AIM OF THE TASK:
Write every entry out again, unchanged.

Stored data entries

= = = = = = =

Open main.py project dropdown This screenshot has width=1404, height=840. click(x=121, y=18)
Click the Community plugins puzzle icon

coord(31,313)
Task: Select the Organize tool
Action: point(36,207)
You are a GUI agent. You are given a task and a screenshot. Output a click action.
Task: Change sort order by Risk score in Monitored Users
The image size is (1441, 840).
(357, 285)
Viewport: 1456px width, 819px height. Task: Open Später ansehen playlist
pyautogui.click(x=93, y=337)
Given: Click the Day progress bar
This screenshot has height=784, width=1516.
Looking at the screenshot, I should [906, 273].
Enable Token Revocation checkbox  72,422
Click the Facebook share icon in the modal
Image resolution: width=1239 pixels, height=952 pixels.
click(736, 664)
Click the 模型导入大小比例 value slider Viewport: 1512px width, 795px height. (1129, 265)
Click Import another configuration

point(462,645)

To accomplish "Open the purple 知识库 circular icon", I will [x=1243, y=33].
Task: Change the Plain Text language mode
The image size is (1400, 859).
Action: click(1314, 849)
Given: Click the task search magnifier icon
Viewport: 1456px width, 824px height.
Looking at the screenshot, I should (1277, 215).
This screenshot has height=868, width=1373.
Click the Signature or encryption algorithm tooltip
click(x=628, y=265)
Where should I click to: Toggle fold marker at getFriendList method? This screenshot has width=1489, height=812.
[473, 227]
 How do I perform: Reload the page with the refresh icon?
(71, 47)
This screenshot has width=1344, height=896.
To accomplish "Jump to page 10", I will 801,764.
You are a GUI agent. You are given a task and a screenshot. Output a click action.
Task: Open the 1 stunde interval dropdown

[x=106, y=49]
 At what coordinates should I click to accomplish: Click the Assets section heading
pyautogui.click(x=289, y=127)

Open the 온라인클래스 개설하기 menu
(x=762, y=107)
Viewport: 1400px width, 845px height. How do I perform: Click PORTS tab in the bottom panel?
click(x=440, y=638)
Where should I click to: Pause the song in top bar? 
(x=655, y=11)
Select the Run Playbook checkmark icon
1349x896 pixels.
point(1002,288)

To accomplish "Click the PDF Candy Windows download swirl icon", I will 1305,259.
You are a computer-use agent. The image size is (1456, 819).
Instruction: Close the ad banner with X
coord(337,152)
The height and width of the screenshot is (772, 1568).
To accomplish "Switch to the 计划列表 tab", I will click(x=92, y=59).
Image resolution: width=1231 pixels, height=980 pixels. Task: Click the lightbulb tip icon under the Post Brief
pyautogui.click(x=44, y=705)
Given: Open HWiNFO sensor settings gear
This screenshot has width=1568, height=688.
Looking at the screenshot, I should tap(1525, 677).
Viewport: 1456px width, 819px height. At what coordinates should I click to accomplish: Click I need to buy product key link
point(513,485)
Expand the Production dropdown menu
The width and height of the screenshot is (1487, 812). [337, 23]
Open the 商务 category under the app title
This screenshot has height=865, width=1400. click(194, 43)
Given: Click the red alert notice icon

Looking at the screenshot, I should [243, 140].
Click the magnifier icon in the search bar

= = = = = = =

EXERCISE RESPONSE:
Open main.py project dropdown This screenshot has width=1404, height=840. click(x=121, y=18)
Click the Community plugins puzzle icon

coord(31,313)
Task: Select the Organize tool
Action: point(36,207)
You are a GUI agent. You are given a task and a screenshot. Output a click action.
Task: Change sort order by Risk score in Monitored Users
The image size is (1441, 840).
(357, 285)
Viewport: 1456px width, 819px height. Task: Open Später ansehen playlist
pyautogui.click(x=93, y=337)
Given: Click the Day progress bar
This screenshot has height=784, width=1516.
Looking at the screenshot, I should [906, 273].
Enable Token Revocation checkbox  72,422
Click the Facebook share icon in the modal
Image resolution: width=1239 pixels, height=952 pixels.
click(736, 664)
Click the 模型导入大小比例 value slider Viewport: 1512px width, 795px height. (1129, 265)
Click Import another configuration

point(462,645)

To accomplish "Open the purple 知识库 circular icon", I will [x=1243, y=33].
Task: Change the Plain Text language mode
The image size is (1400, 859).
Action: click(1314, 849)
Given: Click the task search magnifier icon
Viewport: 1456px width, 824px height.
Looking at the screenshot, I should (1277, 215).
This screenshot has height=868, width=1373.
Click the Signature or encryption algorithm tooltip
click(x=628, y=265)
Where should I click to: Toggle fold marker at getFriendList method? This screenshot has width=1489, height=812.
[473, 227]
 How do I perform: Reload the page with the refresh icon?
(71, 47)
This screenshot has width=1344, height=896.
To accomplish "Jump to page 10", I will 801,764.
You are a GUI agent. You are given a task and a screenshot. Output a click action.
Task: Open the 1 stunde interval dropdown

[x=106, y=49]
 At what coordinates should I click to accomplish: Click the Assets section heading
pyautogui.click(x=289, y=127)

Open the 온라인클래스 개설하기 menu
(x=762, y=107)
Viewport: 1400px width, 845px height. How do I perform: Click PORTS tab in the bottom panel?
click(x=440, y=638)
Where should I click to: Pause the song in top bar? 
(x=655, y=11)
Select the Run Playbook checkmark icon
1349x896 pixels.
point(1002,288)

To accomplish "Click the PDF Candy Windows download swirl icon", I will 1305,259.
You are a computer-use agent. The image size is (1456, 819).
Instruction: Close the ad banner with X
coord(337,152)
The height and width of the screenshot is (772, 1568).
To accomplish "Switch to the 计划列表 tab", I will click(x=92, y=59).
Image resolution: width=1231 pixels, height=980 pixels. Task: Click the lightbulb tip icon under the Post Brief
pyautogui.click(x=44, y=705)
Given: Open HWiNFO sensor settings gear
This screenshot has width=1568, height=688.
Looking at the screenshot, I should tap(1525, 677).
Viewport: 1456px width, 819px height. At what coordinates should I click to accomplish: Click I need to buy product key link
point(513,485)
Expand the Production dropdown menu
The width and height of the screenshot is (1487, 812). [337, 23]
Open the 商务 category under the app title
This screenshot has height=865, width=1400. click(194, 43)
Given: Click the red alert notice icon

Looking at the screenshot, I should [243, 140].
Click the magnifier icon in the search bar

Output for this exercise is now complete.